Deux mineures vaccinées contre le papillomavirus humain sans l’accord de leur père
Une pédiatre administre à deux jeunes filles mineures de 12 et 13 ans, amenées en consultation par leur mère, un vaccin contre le papillomavirus humain.
Peu de temps après, le père des deux jeunes filles, qui était opposé à cette vaccination et reproche à la pédiatre de ne pas avoir cherché à recueillir son accord, dépose une plainte devant la chambre disciplinaire de première instance de l’Ordre des médecins. Sa plainte ayant été rejetée, il fait appel devant la chambre disciplinaire nationale de l’Ordre, qui annule la décision de première instance et inflige un blâme à la pédiatre. Il est retenu un manquement aux obligations déontologiques imposées par l’article R.4127-42 du Code de la santé publique selon lequel le consentement des deux parents doit être recherché.
La pédiatre se pourvoit alors en cassation devant le Conseil d’Etat.
Le principe : la recherche du consentement parental varie selon le caractère, usuel ou non, de l’acte
En matière de soins sur mineur, le consentement du ou des titulaires de l’autorité parentale doit être recherché, ainsi que celui du mineur s’il est apte à exprimer sa volonté et à participer à la décision.
Sur la question de la nécessité du consentement des deux parents, l’article 372-2 du Code civil pose le principe qu’à l’égard des tiers de bonne foi, chacun des parents est réputé agir avec l’accord de l’autre, quand il fait seul un acte usuel de l’autorité parentale relativement à la personne de l’enfant.
Qu'est-ce qu'un acte usuel ?
On considère généralement que constituent des actes usuels ceux relevant de la vie courante, sans gravité particulière : maladies infantiles ordinaires, soins pour des blessures sans gravité, mais aussi les vaccinations obligatoires.
Qu'est-ce qu'un acte non usuels ?
A l’inverse, on considère comme des actes non usuels ceux relevant d’une certaine gravité, tels qu’une hospitalisation prolongée, une intervention chirurgicale sous anesthésie générale, les traitements lourds, ou chroniques, ou impliquant d’importants effets secondaires.
Une vaccination non obligatoire : acte usuel ou acte non usuel ?
La chambre disciplinaire nationale a assimilé la vaccination en cause, non obligatoire, à un acte non usuel. Elle a donc considéré que recueillir le consentement des deux parents était nécessaire, sans s’interroger sur l’absence ou non de risque pouvant résulter de cette vaccination.
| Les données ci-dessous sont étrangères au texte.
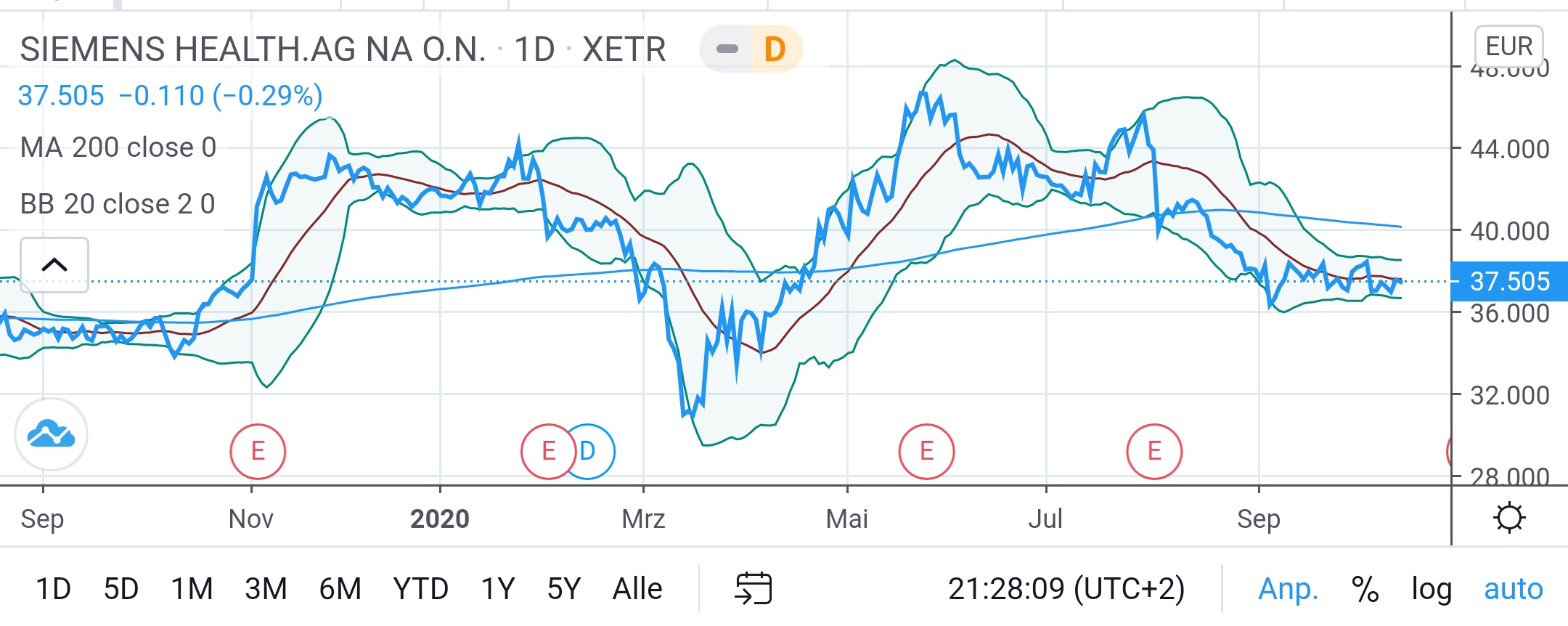Viewport: 1568px width, 626px height.
Task: Select the YTD time range
Action: click(x=420, y=589)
Ce raisonnement est critiqué par le Conseil d’Etat : "En ne relevant aucun autre élément se rapportant à la nature de la vaccination en cause, aux caractéristiques des patientes concernées ou à l’ensemble des circonstances dont Mme D...-F (la pédiatre) avait connaissance, pour juger que celle-ci ne pouvait considérer de bonne foi que la mère des deux jeunes filles était réputée agir avec l’accord de l’autre titulaire de l’autorité parentale, la chambre disciplinaire nationale a commis une erreur de droit".
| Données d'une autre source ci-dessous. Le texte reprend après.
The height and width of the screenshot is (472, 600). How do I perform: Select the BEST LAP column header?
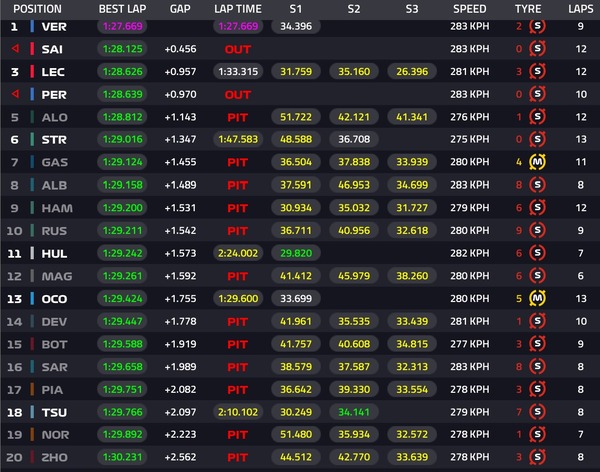point(122,9)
En l’espèce, il appartenait à la chambre disciplinaire de rechercher cet ensemble d’éléments et, seulement dans un second temps, d’en déduire si la pédiatre pouvait, en toute bonne foi, considérer que l’accord du père n’était pas nécessaire.
Sa décision est donc annulée.
Que retenir de cette affaire ?
Les vaccinations obligatoires sont considérées comme des actes usuels, sans doute du fait de leur caractère impératif qui réduit la marge d’appréciation des parents. Pour autant, et c’est ce que nous enseigne cette décision, une vaccination non obligatoire n’est pas systématiquement, a contrario, un acte non usuel.
Le caractère usuel ou non usuel va en fait dépendre, selon le Conseil d’État, du type de vaccination en cause, des caractéristiques du mineur concerné et, plus généralement, de l’ensemble des circonstances de fait et médicales entourant l’acte.
De telles nuances permettent de tenir compte de chaque situation, sans l’enfermer dans un raisonnement binaire entre obligatoire/non obligatoire et usuel/non usuel. S’il en résulte un certain flou, qui peut être source d’incertitude pour le praticien, c’est aussi une préservation de sa marge de manœuvre.
Dans le cadre particulier de la vaccination des mineurs de 5 à 11 ans contre la Covid-19, l'accord de l'un des deux parents suffit.